> **TASK OBJECTIVE**
Say how many lines in the listing contain the string "below", giving the number alone.

> **TASK DATA**
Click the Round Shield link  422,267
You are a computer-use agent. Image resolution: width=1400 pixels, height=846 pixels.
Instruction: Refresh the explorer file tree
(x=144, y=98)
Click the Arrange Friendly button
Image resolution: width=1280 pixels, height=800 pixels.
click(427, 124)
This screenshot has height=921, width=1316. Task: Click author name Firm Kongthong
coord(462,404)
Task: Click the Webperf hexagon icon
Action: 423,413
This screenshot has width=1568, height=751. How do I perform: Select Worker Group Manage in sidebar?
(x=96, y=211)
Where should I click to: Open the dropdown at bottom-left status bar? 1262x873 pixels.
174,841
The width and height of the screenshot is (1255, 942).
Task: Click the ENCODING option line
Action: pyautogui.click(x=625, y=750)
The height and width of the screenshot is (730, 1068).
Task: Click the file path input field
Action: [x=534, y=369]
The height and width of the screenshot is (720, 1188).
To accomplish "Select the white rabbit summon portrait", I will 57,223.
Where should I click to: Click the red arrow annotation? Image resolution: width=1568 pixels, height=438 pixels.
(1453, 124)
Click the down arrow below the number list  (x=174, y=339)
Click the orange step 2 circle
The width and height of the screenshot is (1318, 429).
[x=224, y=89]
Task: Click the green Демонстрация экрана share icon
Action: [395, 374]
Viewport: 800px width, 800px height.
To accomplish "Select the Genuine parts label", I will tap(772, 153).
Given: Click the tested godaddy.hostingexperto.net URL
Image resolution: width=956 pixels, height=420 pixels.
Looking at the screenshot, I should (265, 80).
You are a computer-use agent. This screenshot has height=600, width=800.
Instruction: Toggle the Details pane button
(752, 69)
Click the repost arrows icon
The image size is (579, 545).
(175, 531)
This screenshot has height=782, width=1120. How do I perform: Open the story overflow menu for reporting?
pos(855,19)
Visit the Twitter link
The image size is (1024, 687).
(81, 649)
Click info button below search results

> **EXERCISE RESULT**
2